Post by Gilles Hudicourt » Wed Feb 21, 2018 8:21 am

confusedalot wrote:
Mon Feb 19, 2018 9:32 pm
Oh and one more thing, every single airplane driver in this world knows that there is such a thing a minimum radar vectoring altitudes that the controller knows at any given place but you may perhaps not, since they are not published on jepps. So clearing an airplane to 6000 feet east of Hualtuco does not make sense, knowing the cumulogranites that just so happen to permanently be there.

So...are you going to question the controller on his minimum radar vectoring altitude in comfy yyz? You better have a good answer for that if you do.

Which brings me to my first point; something is missing in this picture, nothing more.
Except that this was a non radar environment.
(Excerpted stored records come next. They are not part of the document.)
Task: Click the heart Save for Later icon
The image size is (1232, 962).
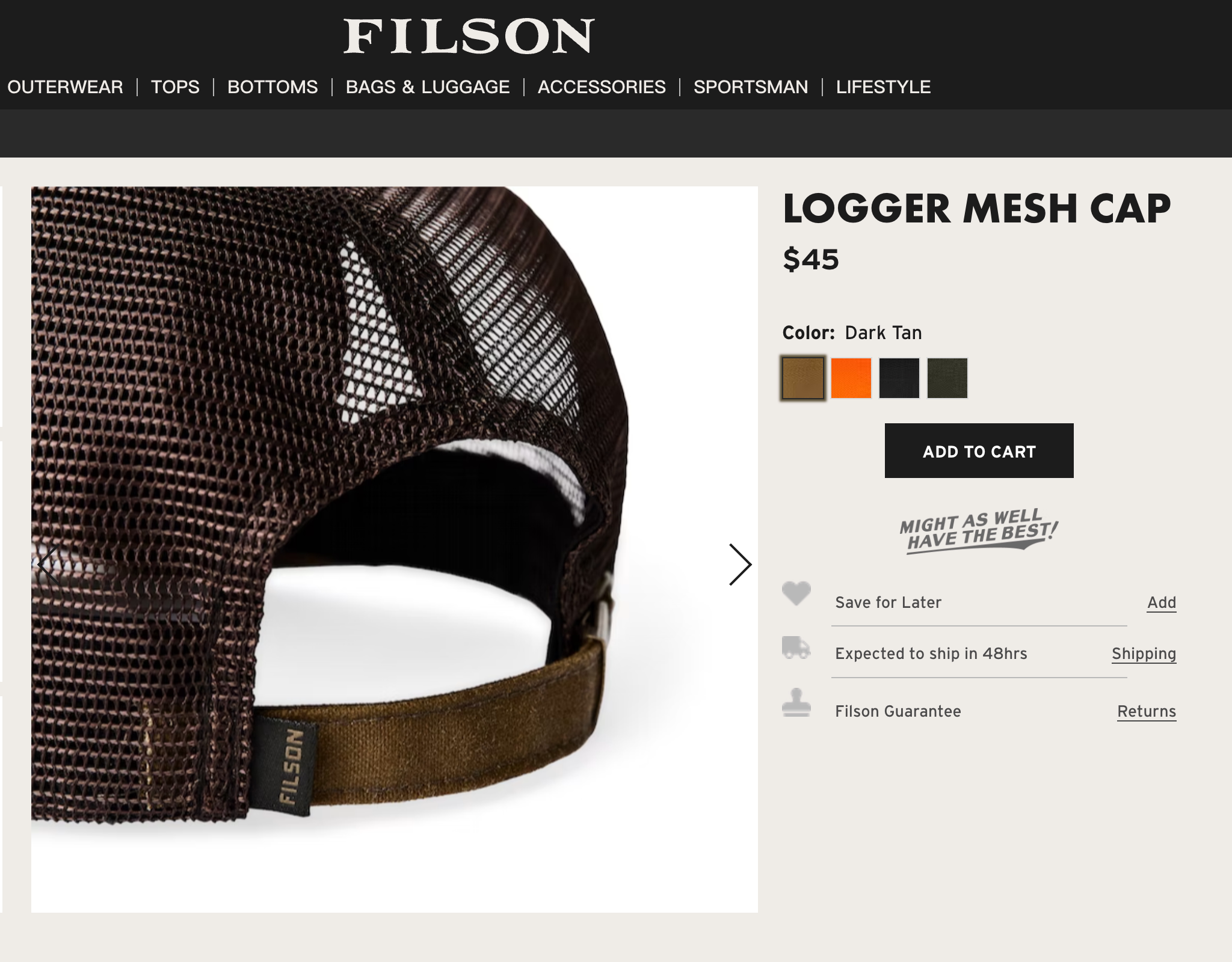Action: (796, 593)
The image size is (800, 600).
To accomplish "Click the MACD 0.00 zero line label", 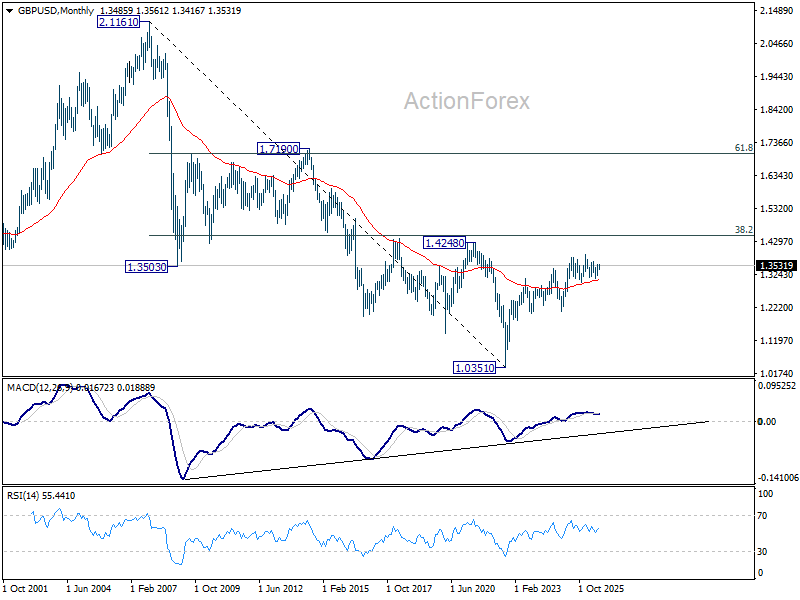I will coord(767,421).
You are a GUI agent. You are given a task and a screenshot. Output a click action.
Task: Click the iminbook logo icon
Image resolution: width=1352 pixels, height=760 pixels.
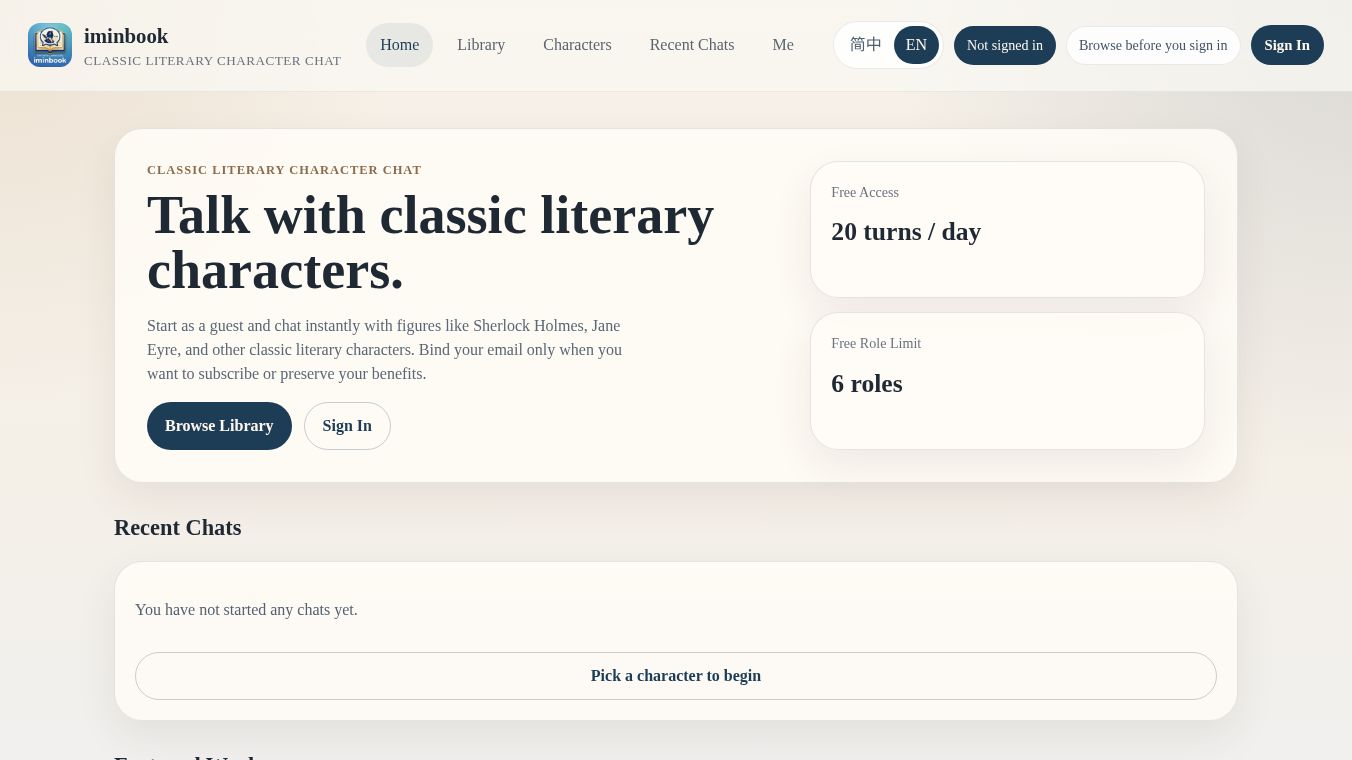click(50, 45)
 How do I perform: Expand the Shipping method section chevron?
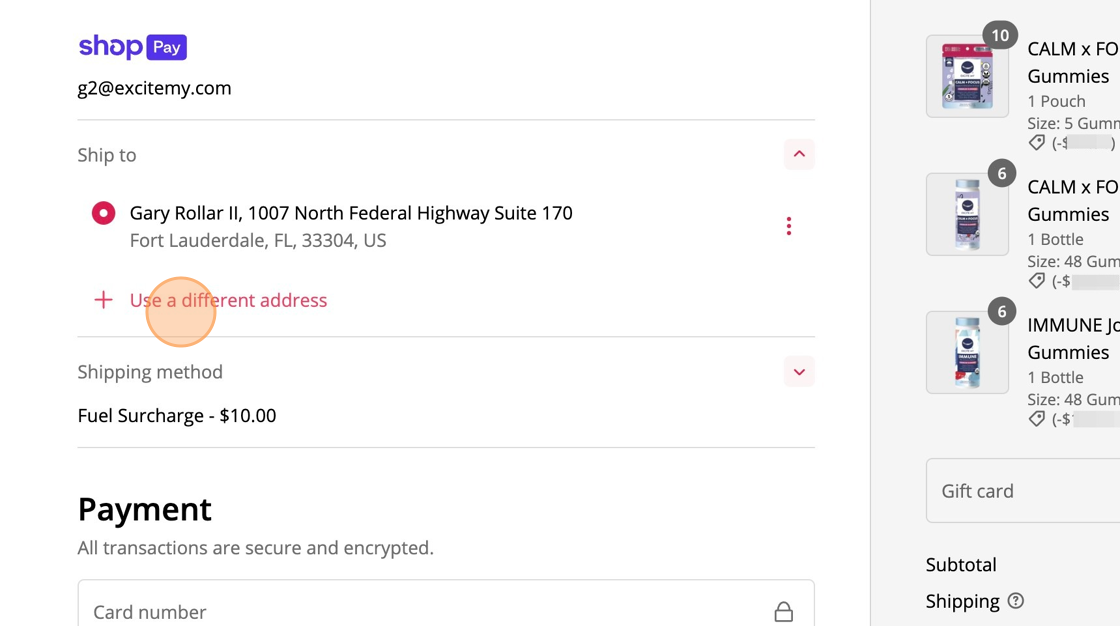click(x=799, y=372)
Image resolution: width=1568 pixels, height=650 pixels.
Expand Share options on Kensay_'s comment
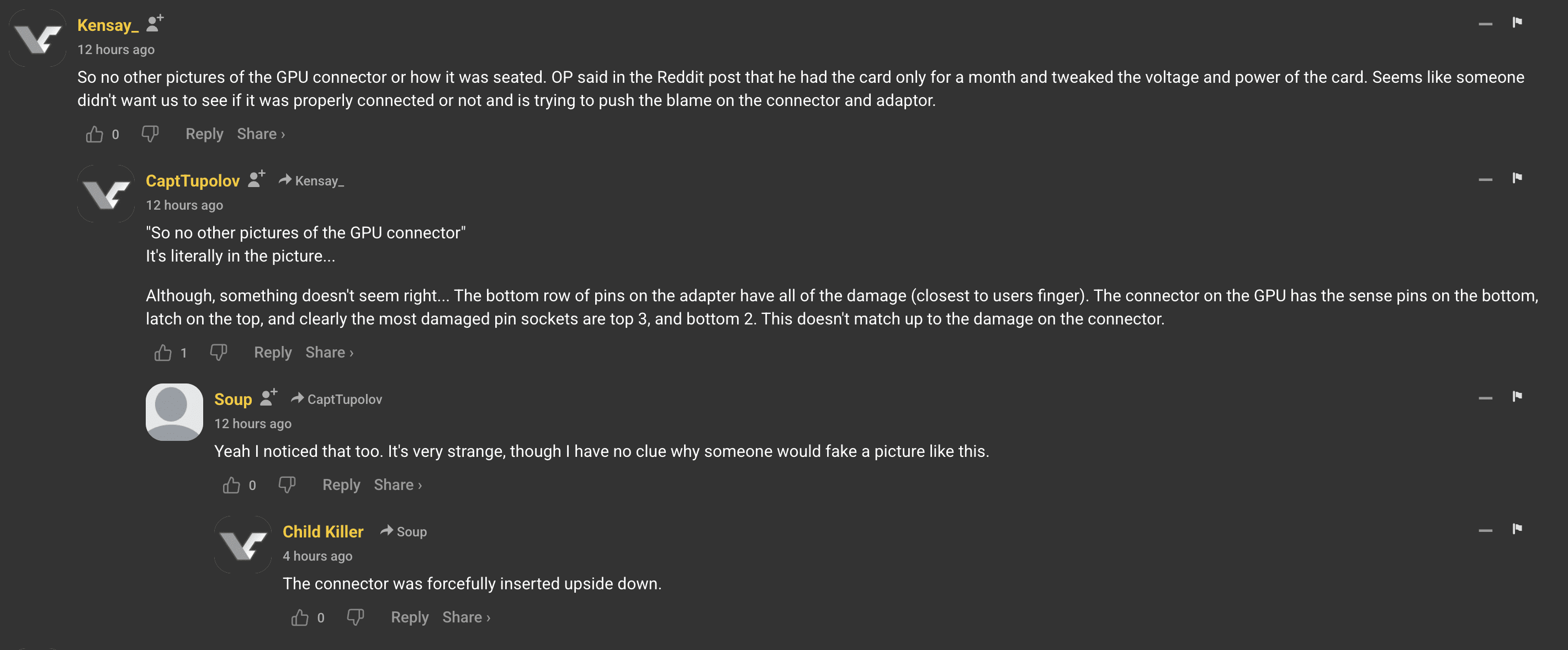[261, 134]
Like in Canada in such a case, the pilots are responsible for terrain clearance......
Minimum Altitudes to Ensure Obstacle Clearance
602.124 (1) Subject to subsections (2) and (3), the pilot-in-command of an IFR aircraft shall, except when taking off or landing, or when being radar-vectored by an
air traffic control unit
, ensure that the aircraft is operated at or above
(a) the MOCA, when the aircraft is on an airway or air route; and
(b) the minimum altitude established by the Minister to ensure obstacle clearance and specified on an IFR chart, when the aircraft is within airspace in respect of which such a minimum altitude has been established.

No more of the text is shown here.